Unconfigured Ad

**Brian Bushnell** · 10-01-2014, 01:29 PM

Deduplication of reads is possible with dedupe, but it requires a lot of memory (~1kb per read) so it is only practical with HiSeq data if you have high-memory nodes. If you have a reference, deduplication based on mapping will use much less memory, though it will also be much slower. And whether or not deduplication is a good idea depends on the experiment; i.e., probably not for quantitative RNA-seq, and also probably not for unamplified libraries in general.

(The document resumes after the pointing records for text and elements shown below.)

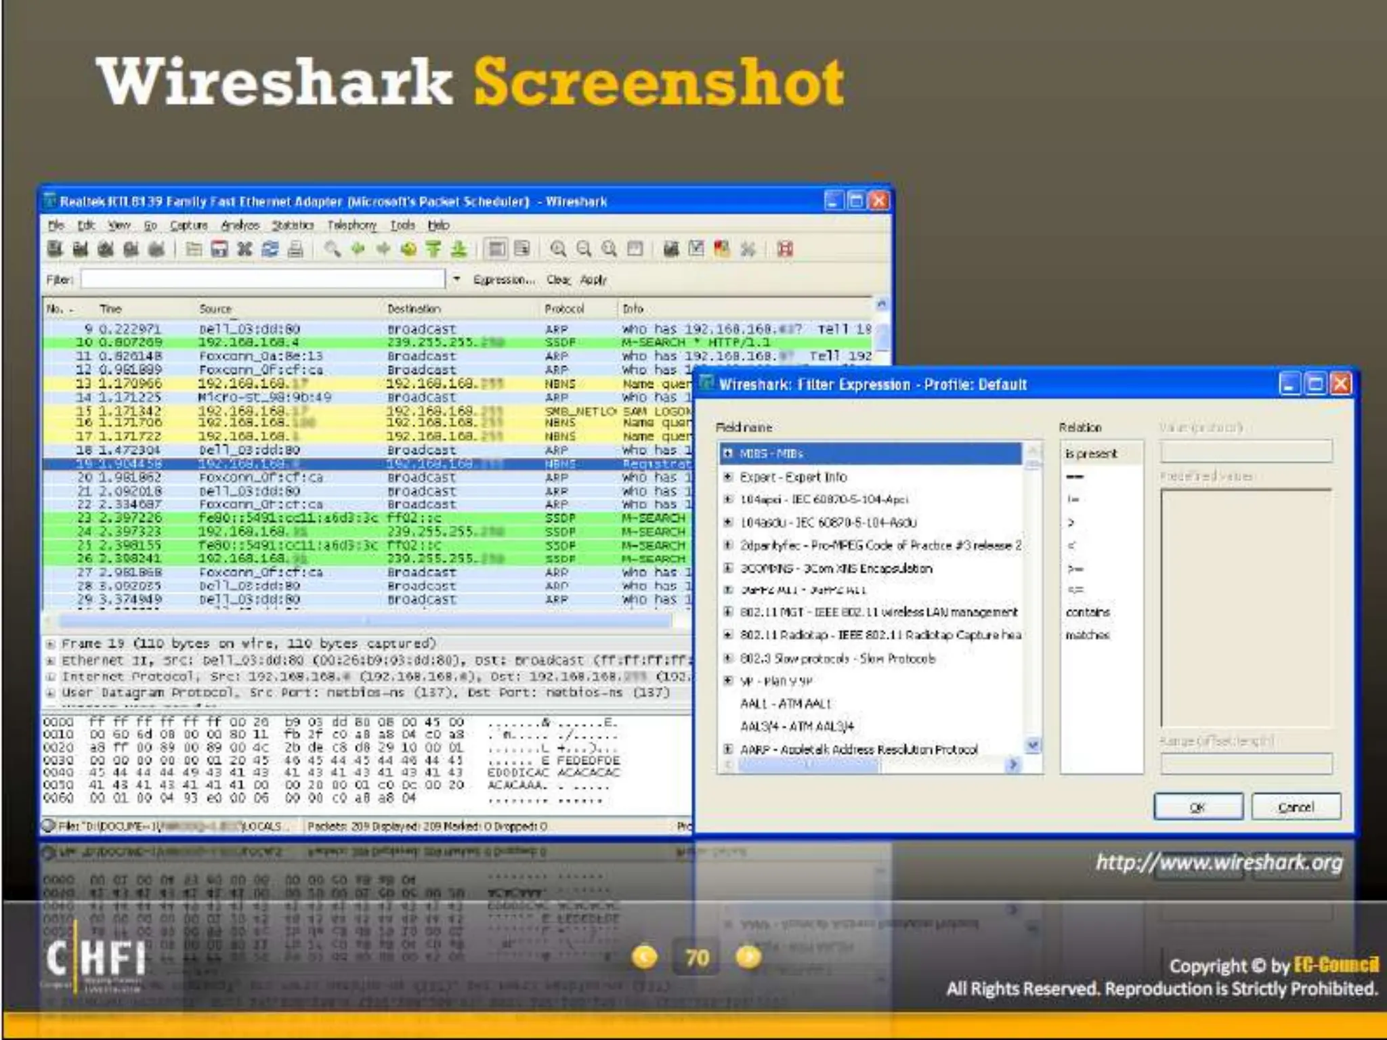Toggle Auto scroll in live capture

tap(521, 249)
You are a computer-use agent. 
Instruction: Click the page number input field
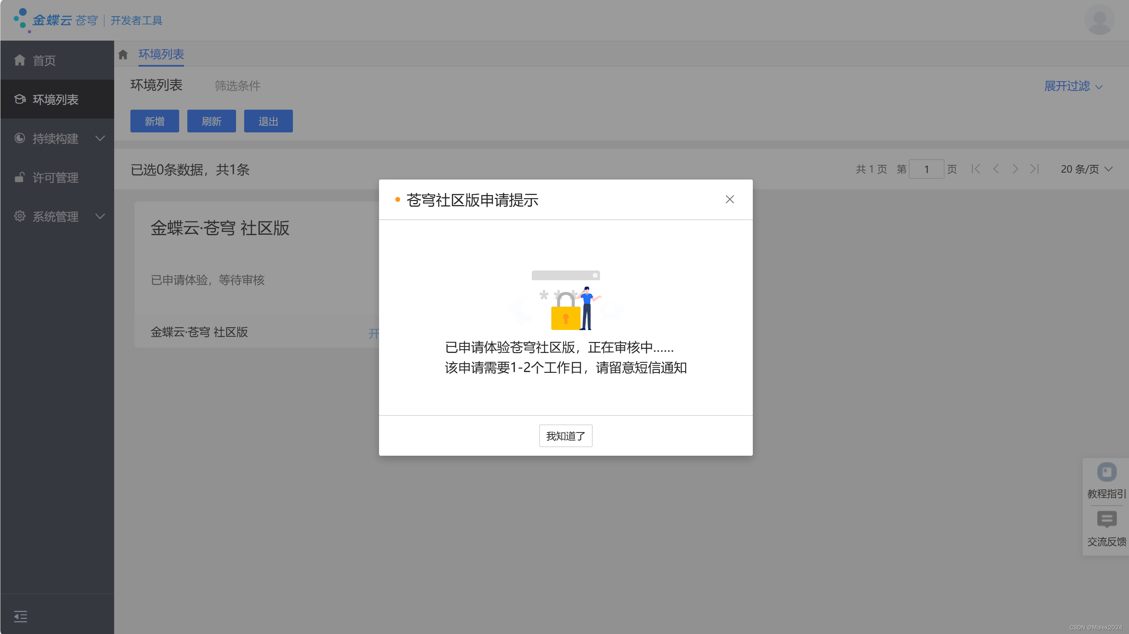point(926,169)
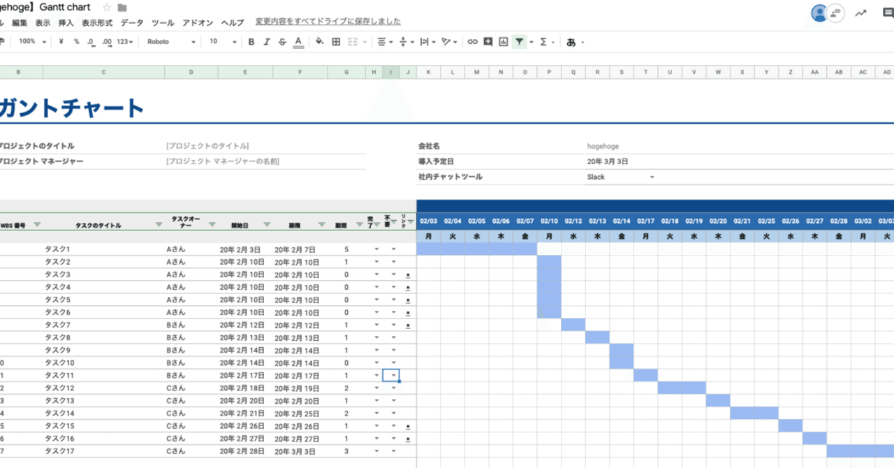This screenshot has height=468, width=894.
Task: Open the cell borders tool
Action: (336, 42)
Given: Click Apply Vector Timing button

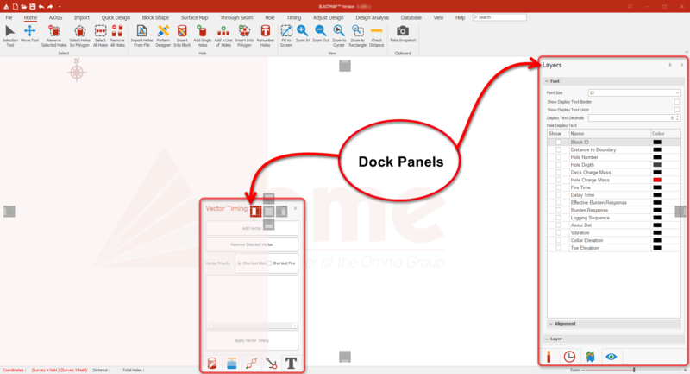Looking at the screenshot, I should [x=252, y=340].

I suggest removing adapters before deduplication since adapter removal is less sensitive to errors, and identical reads will remain identical after adapter removal. And I suggest contaminant removal before quality trimming, if you do so with BBDuk (kmer-based) because it will be more sensitive. You can add phix/other contaminant removal into step 7 - BBDuk can do contaminant removal and quality trimming in one pass, and the contaminants are looked for prior to trimming each read.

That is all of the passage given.